18. The process according to claim 14, which comprises the further step, after the formation of the phenylserine compound, of adding water to the reaction medium and precipitating the formed phenylserine compound in the reaction medium.

19. A process for the preparation of a phenylserine compound of formula III,

wherein R is independently C_1-6Alkyl radical, R¹Is C_3-7Cycloalkyl, phenyl C_1-6Alkyl or C_3-7Ring C_1-6An alkyl group, a carboxyl group,

the method comprises the following steps:

a) hydrolysing a physostigmine compound of formula I or a salt thereof with an alkoxide metal hydroxide in a hydration reaction medium in the absence of a water miscible solvent at a pH of from 12 to 14,

wherein R is as defined above, in said hydration reaction medium to produce the compound of formula II Oxycotigmine,

wherein R is as defined above, and wherein,

b) adjusting said reaction medium containing said oxypsostigmine compound to a pH of 8 to 9.5, and extracting said oxypsostigmine compound in pure form from said adjusted hydration reaction medium;

c) treating said purified physostigmine compound with an organic base in an anhydrous reaction medium comprising an inert aprotic organic solvent miscible with water;

d) by mixing the IV isocyanate with the anhydrous reaction medium,

R-N＝C＝0 IV

wherein R is C_1-6Alkyl, phenyl C_1-6Alkyl radical, C_3-7Cycloalkyl or C_3-7Ring C_1-6An alkyl group, a carboxyl group,

reacting said treated oxypotaxine compound with said isocyanate to produce said phenylserine compound.
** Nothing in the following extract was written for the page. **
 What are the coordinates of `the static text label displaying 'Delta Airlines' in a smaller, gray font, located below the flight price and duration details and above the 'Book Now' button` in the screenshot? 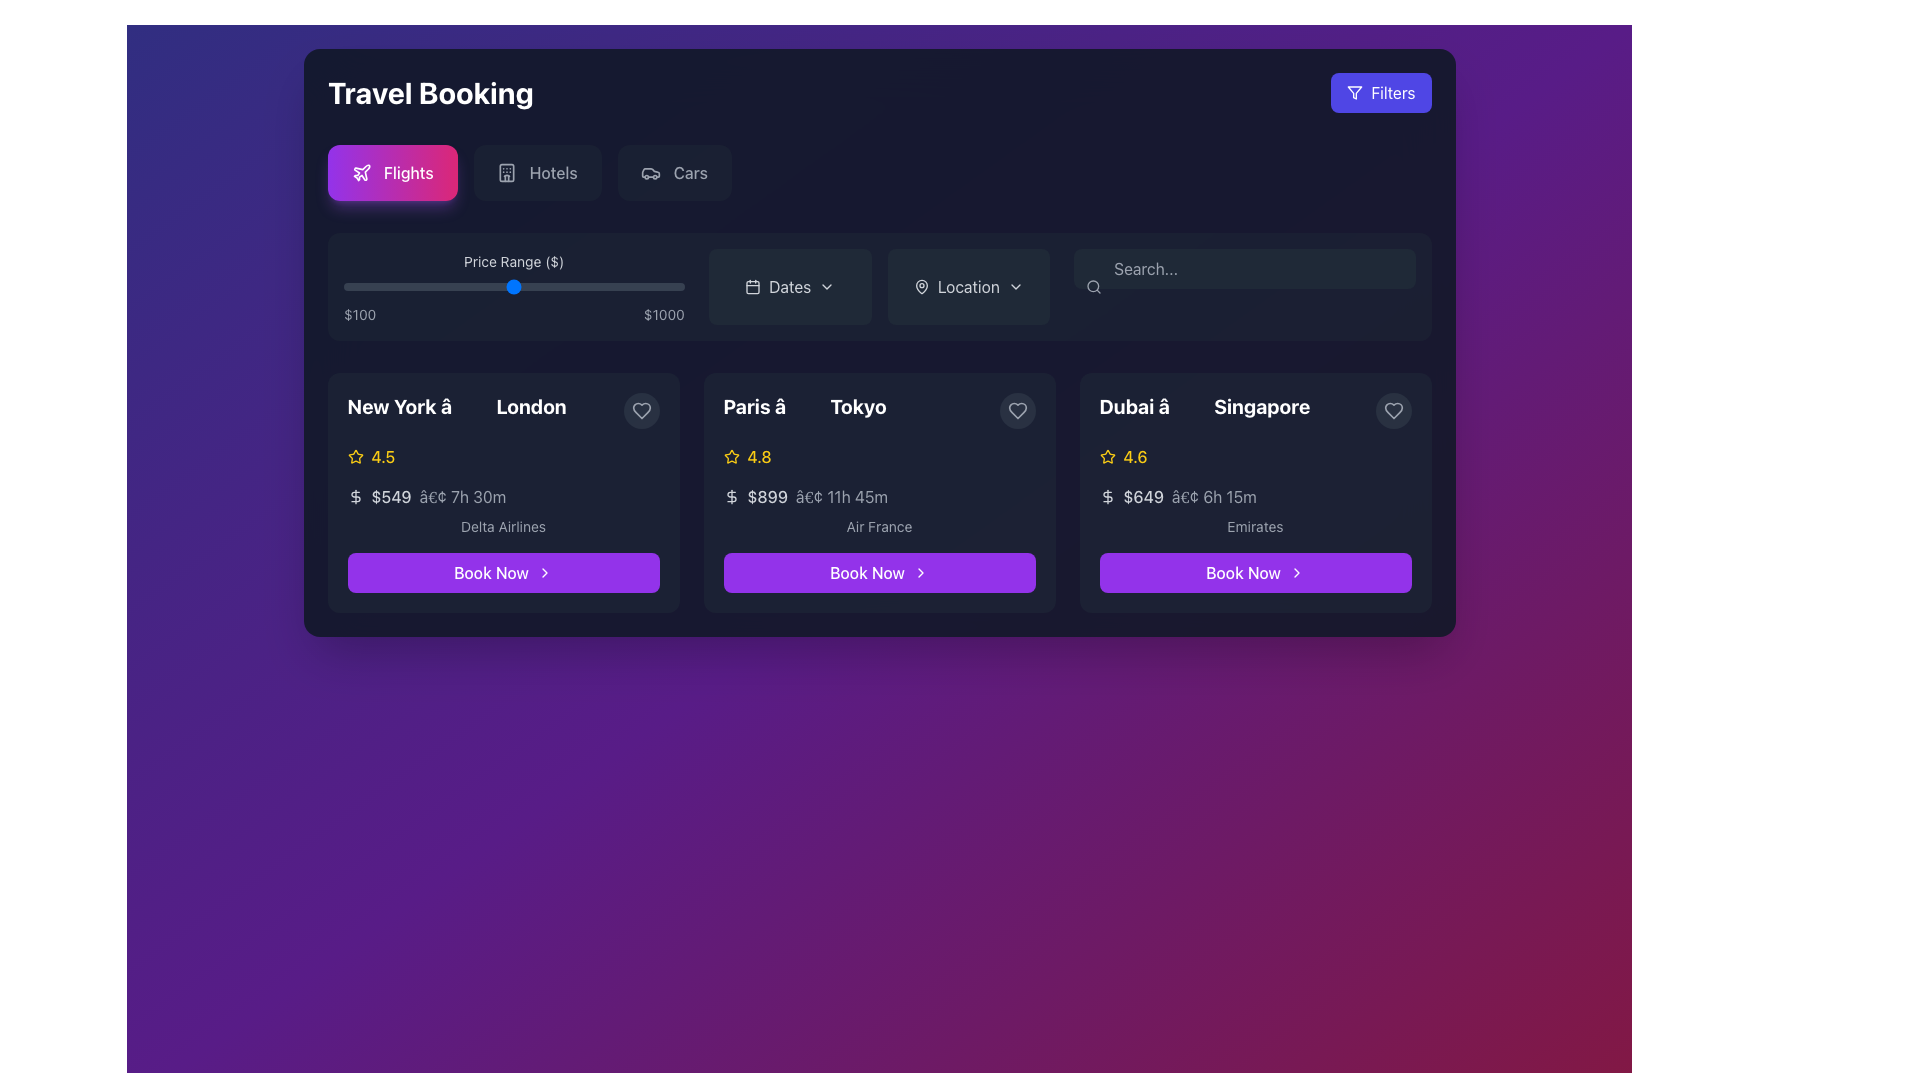 It's located at (503, 526).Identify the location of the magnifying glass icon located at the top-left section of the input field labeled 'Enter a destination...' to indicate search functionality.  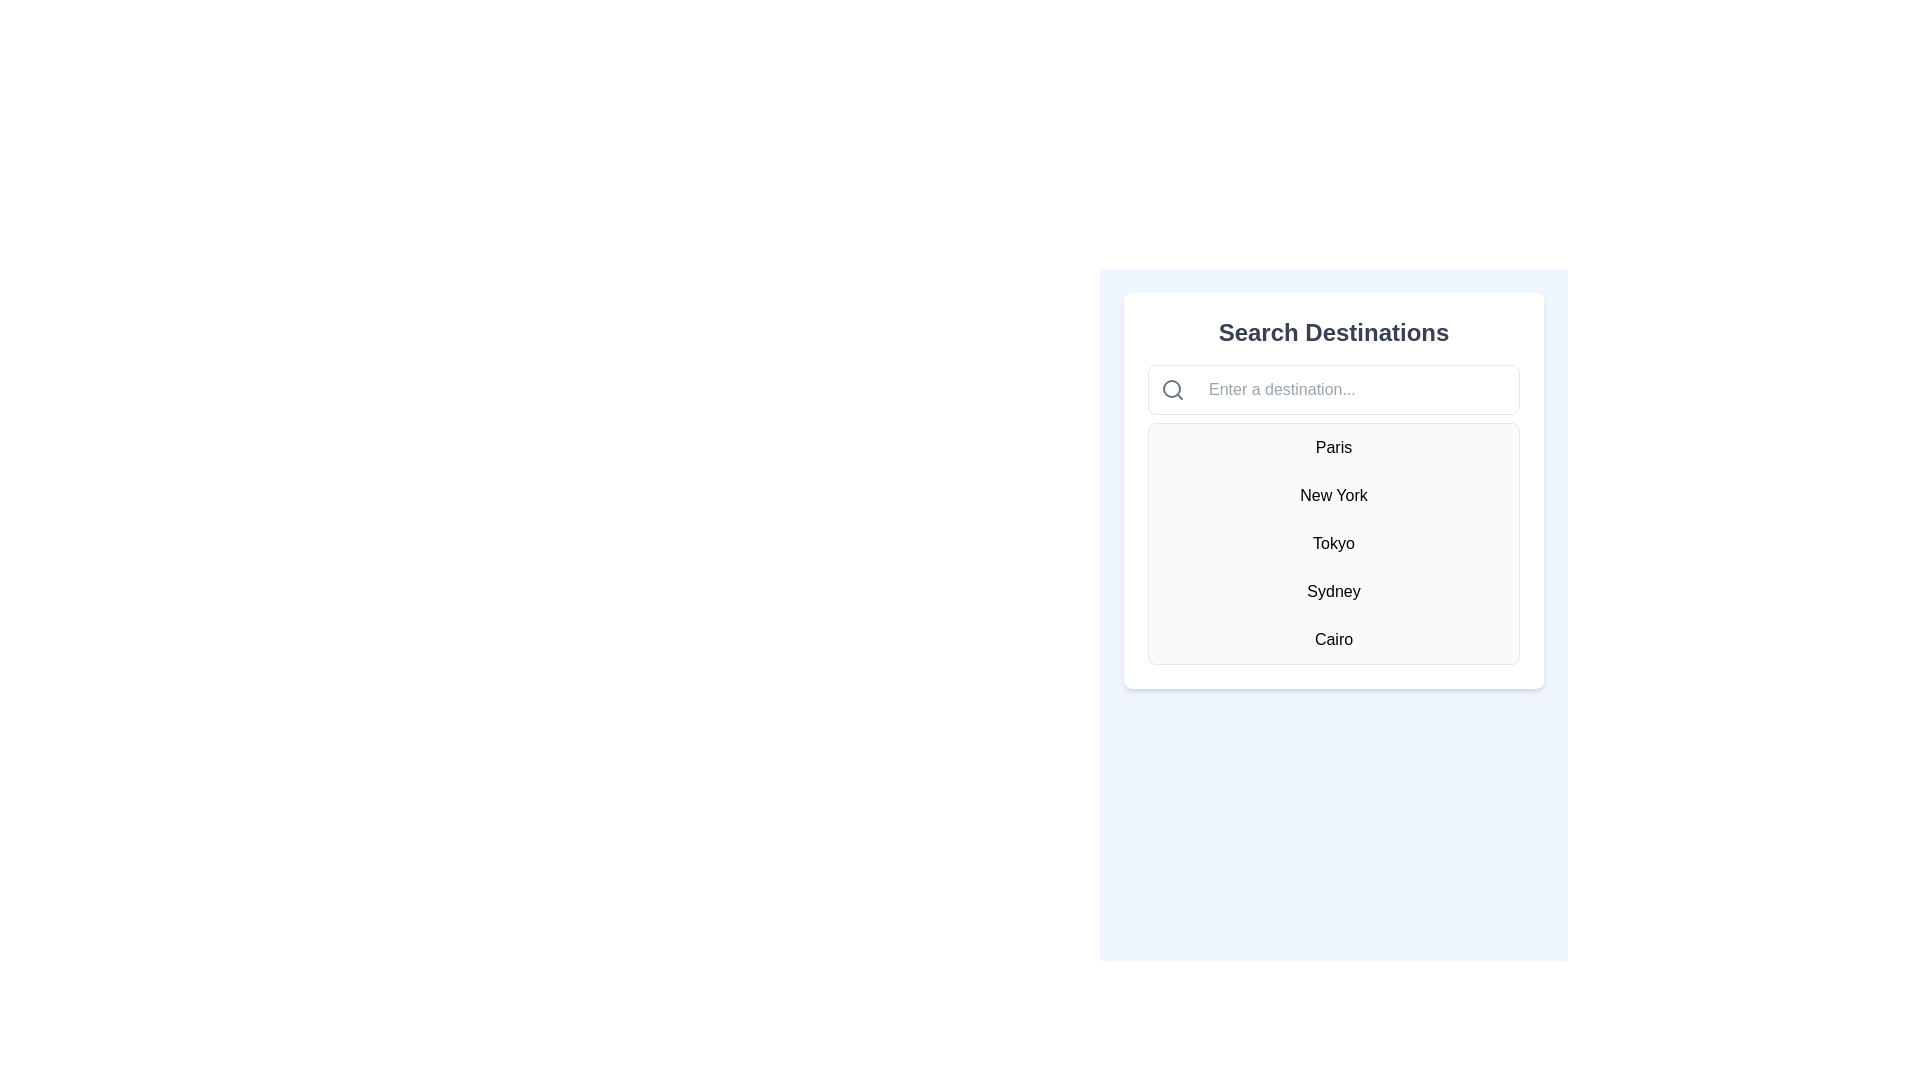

20. The process according to claim 19, wherein the organic base is n-butyllithium.

21. The process according to claim 19, wherein the water miscible solvent is dimethoxyethane.

22. The method of claim 21 wherein R is methyl and the isocyanate is phenyl isocyanate.

23. The process according to claim 19, comprising the additional step of adding water to said anhydrous reaction medium after the formation of the phenylserine compound, to precipitate said phenylserine compound.

24. The method according to claim 19, said adjusting being carried out by adding an alkali metal bisulfite.